Successfully maintaining a natural environment that contains wetlands and ponds woven into an active, vibrant community requires careful consideration. Nearly 100 inter- connected retention ponds drain into the Intracoastal Waterway and tidal tributaries. These ponds function as an integrated system to protect the community from stormwater flooding and limit the rate of drainage discharge, further protecting downstream property and watershed quality.
Salinity levels must be controlled to ensure that the ponds function as intended. Only a small increase in water salinity can cause a significant loss of biodiversity and alter the ways that the ecosystem functions. At high tide, the Intracoastal Waterway can fill these ponds with brackish water and reduce their intended design storage capacity, thus increasing the chance of community flood damage.
Additionally, salt water harms freshwater ecosystems surrounding these ponds and further shortens the life of reinforced concrete culverts and control structures. Salt water contains magnesium chloride, sulfate ions, and hydrogen carbonation ions that will essentially attack concrete to a certain degree, but what really starts to corrode in a concrete structure is its inner steel sub- structure. Because concrete is a type of porous material, oxygen and humidity can be present where the salt water comes into contact with the film that surrounds the reinforcing steel inside the concrete, initiating the corrosion process of the steel.
In their juvenile stages, fish are least tolerant to salinity, which potentially inhibits the reproduction of existing populations, and salt-averse species may be replaced by salt-tolerant species such as the three- and ten-spined stickleback in highly saline lakes. Macrophyte diversity may also decrease due to difficulties in plant germination, along with the success of a small number of salt-tolerant species.
Structures including outfall culverts, control works, pump discharge lines, and sluice gate controls have been put in place to control the outlet of the ponds to maintain water quality. Together, these structures maintain the freshwater ecosystems by preventing tidal inflow. WaStop inline check valves have been implemented within many of these structures as a backflow prevention device to ensure that flow can exit the ponds to maintain water levels. Additionally, the inline check valves prevent salt water from entering the ponds to ensure that salinity levels are also maintained.
Many of the WaStop installations in Marsh Landing are being retrofitted into existing structures. The WaStop inline check valve can be fitted horizontally or vertically and at either an inlet or an outlet of a structure; the valves are customized for easy installation without the need to rebuild the structures.
WaStop inline check valves are market leaders in low head loss, which means that the ponds can quickly drain water out to the canals during periods of high rainfall. This feature ensures that there is no upstream flooding, which in turn protects the surrounding residential properties, gardens, golf course, and other properties.

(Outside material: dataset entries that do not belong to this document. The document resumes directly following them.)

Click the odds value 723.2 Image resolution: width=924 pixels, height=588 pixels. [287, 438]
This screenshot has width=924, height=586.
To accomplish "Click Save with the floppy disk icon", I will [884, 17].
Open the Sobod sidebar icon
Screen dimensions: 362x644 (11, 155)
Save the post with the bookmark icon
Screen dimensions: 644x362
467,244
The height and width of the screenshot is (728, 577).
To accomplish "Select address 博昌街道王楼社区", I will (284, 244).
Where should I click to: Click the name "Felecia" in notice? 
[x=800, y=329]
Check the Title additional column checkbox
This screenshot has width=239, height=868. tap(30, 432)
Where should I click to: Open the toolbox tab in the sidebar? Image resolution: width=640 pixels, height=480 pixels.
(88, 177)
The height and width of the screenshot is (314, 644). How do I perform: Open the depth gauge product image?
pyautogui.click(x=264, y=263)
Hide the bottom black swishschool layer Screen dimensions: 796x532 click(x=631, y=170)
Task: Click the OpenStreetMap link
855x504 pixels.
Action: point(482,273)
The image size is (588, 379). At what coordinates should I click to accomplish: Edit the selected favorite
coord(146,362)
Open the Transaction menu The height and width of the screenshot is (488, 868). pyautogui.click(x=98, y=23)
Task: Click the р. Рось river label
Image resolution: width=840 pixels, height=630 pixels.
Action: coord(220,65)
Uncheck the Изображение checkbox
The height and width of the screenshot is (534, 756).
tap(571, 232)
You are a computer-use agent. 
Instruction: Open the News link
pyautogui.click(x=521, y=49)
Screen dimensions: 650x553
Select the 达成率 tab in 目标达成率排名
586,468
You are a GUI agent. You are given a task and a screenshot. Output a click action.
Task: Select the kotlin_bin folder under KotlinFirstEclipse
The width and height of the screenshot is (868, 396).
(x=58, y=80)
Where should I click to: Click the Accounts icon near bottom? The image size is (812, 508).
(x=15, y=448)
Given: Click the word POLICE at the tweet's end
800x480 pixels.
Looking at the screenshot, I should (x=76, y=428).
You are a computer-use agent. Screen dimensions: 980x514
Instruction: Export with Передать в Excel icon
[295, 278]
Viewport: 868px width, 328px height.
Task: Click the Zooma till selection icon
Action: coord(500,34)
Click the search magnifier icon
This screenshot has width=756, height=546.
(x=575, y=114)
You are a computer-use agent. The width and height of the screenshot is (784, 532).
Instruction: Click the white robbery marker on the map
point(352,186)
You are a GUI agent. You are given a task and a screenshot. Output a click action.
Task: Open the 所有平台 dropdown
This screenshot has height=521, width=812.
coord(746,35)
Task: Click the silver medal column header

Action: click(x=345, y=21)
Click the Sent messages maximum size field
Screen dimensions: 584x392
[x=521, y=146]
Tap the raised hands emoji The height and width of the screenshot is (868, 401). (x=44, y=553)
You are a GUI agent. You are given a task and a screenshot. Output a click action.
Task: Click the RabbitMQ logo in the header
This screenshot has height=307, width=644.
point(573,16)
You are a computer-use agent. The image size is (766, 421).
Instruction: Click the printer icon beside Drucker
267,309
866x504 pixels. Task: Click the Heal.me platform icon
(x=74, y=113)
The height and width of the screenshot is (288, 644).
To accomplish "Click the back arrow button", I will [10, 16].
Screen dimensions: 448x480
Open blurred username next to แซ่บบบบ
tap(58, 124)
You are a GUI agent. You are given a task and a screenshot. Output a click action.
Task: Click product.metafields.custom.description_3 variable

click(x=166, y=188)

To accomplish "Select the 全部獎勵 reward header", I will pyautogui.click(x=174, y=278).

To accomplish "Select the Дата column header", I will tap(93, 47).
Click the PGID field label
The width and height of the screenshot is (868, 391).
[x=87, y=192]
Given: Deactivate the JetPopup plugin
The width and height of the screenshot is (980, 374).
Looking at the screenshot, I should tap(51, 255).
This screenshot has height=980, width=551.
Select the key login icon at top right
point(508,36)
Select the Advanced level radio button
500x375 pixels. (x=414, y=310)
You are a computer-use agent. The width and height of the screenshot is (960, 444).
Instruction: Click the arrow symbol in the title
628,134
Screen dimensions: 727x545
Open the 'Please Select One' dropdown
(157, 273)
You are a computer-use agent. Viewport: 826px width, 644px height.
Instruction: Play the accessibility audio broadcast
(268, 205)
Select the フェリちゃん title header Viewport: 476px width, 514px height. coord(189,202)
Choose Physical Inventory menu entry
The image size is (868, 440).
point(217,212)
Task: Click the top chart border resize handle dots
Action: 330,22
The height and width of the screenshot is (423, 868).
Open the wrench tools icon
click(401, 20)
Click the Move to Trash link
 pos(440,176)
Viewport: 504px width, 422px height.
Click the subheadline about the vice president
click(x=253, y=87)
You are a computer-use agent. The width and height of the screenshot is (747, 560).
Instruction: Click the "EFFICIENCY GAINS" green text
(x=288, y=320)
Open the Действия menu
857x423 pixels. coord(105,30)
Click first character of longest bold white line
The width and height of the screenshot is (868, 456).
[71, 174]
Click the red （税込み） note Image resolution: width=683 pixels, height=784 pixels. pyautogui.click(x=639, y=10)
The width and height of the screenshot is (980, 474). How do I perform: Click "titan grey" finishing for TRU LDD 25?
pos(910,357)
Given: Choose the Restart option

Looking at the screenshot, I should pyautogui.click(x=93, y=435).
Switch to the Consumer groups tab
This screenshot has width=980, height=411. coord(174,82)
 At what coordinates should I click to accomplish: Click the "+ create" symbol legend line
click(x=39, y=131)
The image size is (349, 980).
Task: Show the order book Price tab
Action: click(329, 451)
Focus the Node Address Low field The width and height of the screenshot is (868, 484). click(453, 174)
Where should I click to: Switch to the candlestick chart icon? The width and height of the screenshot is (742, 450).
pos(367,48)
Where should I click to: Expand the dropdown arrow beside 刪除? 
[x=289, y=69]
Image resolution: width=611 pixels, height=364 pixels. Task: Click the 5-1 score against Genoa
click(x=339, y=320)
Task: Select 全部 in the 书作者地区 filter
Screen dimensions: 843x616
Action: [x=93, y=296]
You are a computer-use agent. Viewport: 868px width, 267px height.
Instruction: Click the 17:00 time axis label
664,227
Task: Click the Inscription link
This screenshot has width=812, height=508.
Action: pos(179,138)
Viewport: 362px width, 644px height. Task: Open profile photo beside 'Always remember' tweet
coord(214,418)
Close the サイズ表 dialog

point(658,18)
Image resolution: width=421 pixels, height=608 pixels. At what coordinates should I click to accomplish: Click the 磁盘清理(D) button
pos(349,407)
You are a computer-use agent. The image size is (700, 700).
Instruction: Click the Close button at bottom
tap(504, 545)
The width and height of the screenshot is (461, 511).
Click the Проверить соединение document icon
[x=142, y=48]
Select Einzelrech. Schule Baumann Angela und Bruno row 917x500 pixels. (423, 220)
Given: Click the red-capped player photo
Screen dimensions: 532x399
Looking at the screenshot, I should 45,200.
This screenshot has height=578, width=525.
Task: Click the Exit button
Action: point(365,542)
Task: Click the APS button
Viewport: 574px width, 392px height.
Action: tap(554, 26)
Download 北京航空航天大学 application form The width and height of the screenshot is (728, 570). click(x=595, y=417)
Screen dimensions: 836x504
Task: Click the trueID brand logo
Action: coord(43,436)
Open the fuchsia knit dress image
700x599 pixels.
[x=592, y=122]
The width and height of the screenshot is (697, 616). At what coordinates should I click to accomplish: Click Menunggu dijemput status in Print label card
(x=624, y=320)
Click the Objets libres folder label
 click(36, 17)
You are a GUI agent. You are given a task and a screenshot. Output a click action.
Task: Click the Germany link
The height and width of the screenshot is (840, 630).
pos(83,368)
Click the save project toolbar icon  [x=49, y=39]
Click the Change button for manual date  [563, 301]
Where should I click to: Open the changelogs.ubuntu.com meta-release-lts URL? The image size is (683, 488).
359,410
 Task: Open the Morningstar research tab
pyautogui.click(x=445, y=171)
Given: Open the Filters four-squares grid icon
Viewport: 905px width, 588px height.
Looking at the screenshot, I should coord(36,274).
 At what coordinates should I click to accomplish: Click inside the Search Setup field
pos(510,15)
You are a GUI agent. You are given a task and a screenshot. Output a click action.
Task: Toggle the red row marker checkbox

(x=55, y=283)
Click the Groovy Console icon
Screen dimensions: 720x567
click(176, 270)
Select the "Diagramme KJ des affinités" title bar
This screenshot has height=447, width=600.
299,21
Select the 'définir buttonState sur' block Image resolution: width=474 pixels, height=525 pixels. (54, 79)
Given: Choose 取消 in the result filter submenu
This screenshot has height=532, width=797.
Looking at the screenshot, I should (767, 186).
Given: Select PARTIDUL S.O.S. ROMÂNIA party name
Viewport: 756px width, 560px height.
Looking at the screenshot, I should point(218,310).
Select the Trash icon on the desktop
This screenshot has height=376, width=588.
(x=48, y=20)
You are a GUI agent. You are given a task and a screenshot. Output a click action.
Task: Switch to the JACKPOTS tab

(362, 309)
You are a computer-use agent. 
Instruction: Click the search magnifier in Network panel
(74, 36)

The valve works on differential pressure; it is completely closed and vapor-tight in its natural state. Flow in the right direction causes a pressure build-up against the membrane, which opens just enough to allow the liquid to flow unhindered. If the flow is reversed, the membrane fills with water or gas and acts as a stopper, blocking all backflow. When 100 percent closed, the valve stops all flow, thereby ensuring no area for growth of shellfish, which normally thrive in the transitional zone between salt water, brackish water, and fresh water. Consequently, the valves significantly lower maintenance costs and improve the system’s reliability.